Федерат остановился, посмотрел на мальчика как бы в полусне. Казалось, он только наполовину понимал смысл его слов.

— Видно, ты долго засиделся у версальцев и ничего не знаешь… Поздно! — И федерат побежал дальше.

— Разве наши дела так плохи? — растерянно спросил Кри-Кри, но федерат был уже далеко. Его вопрос услышал встречный парнишка, по всей вероятности однолетка Кри-Кри.

— Ты что, не в своем уме, что ли? Вот дурак-то, спрашивает! А сам не знаешь?

В это время появилась небольшая группа людей с простым деревянным гробом на плечах.

— Кого же это хоронят? — вырвалось у Кри-Кри.

— Я говорил, что ты дурак! Ведь это хоронят Домбровского.

— Как, Домбровский убит?! — вскричал Кри-Кри.

Ему стало страшно. Теперь и он понял, что Коммуна раздавлена, и все виденное им только что на Бельвильской улице представилось ему теперь в ином свете…

Сзади всех провожавших гроб шел гигантского роста гарибальдиец и нес огромное красное знамя. Он тихо напевал грустную мелодию.

— Как странно, — прошептала какая-то девушка, оказавшаяся рядом с Кри-Кри, — слышать на похоронах поляка во Франции итальянскую похоронную песню…

Спутник девушки не дал ей договорить.

— Разве ты не знаешь, что перед лицом капитала все пролетарии равны, будь то поляк, англичанин, итальянец или француз. Разве не в наших рядах русские Дмитриева, Корвин-Круковская, итальянец Ла-Сесилия, поляки Домбровский и Вроблевский…

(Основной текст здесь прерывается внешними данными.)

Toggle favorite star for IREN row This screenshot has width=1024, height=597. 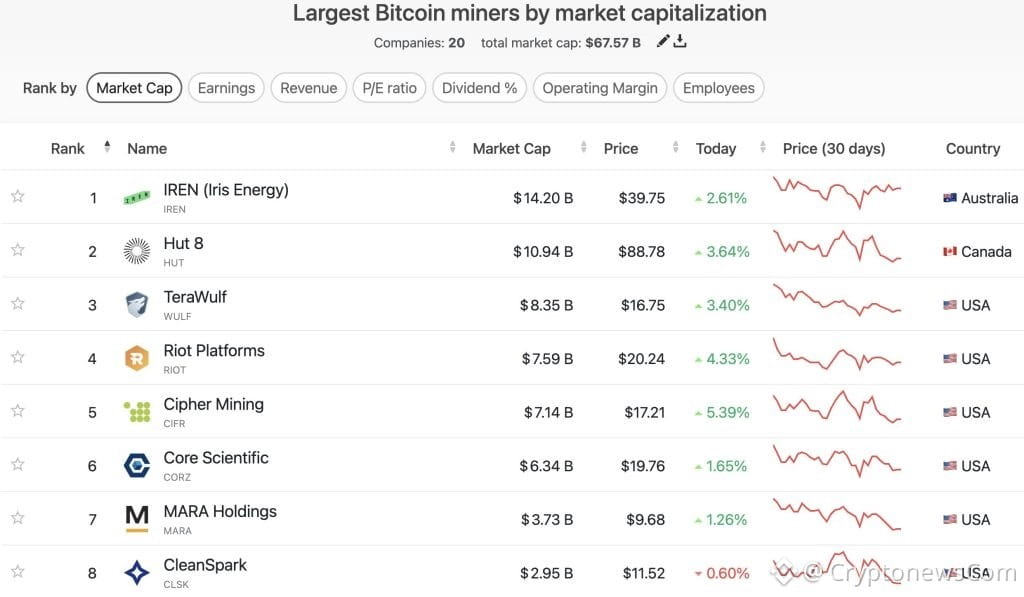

С минуту Кри-Кри смотрел, как движется печальный кортеж; ему хотелось вместе с другими отдать последние почести славному полководцу Коммуны. Но долг повелевал ему быть рядом с Жозефом.

Кри-Кри свернул на Ангулемскую улицу и, все убыстряя бег, добрался до Бельвильского бульвара. Он хорошо знал, что если итти прямо по бульвару, можно в несколько минут добраться до улицы Рампоно, которая соединяла Бельвильскую улицу с улицей Сен-Мор. Правда, Бельвильский бульвар обстреливался версальскими орудиями, установленными на кладбище Пер-Лашез, и безопасней было бы дойти до улицы Сен-Мор и там свернуть прямо к баррикаде дяди Жозефа, но для этого пришлось бы сделать небольшой крюк, и к тому же бульвар был заманчив тем, что кругом не было ни души, бежать можно было свободно, а гранаты, падавшие здесь каждую минуту, только помогали забыть про усталость. Так размышлял Кри-Кри, несясь что было сил по Бельвильскому бульвару. Каждая секунда могла быть решающей для жизни защитников баррикады.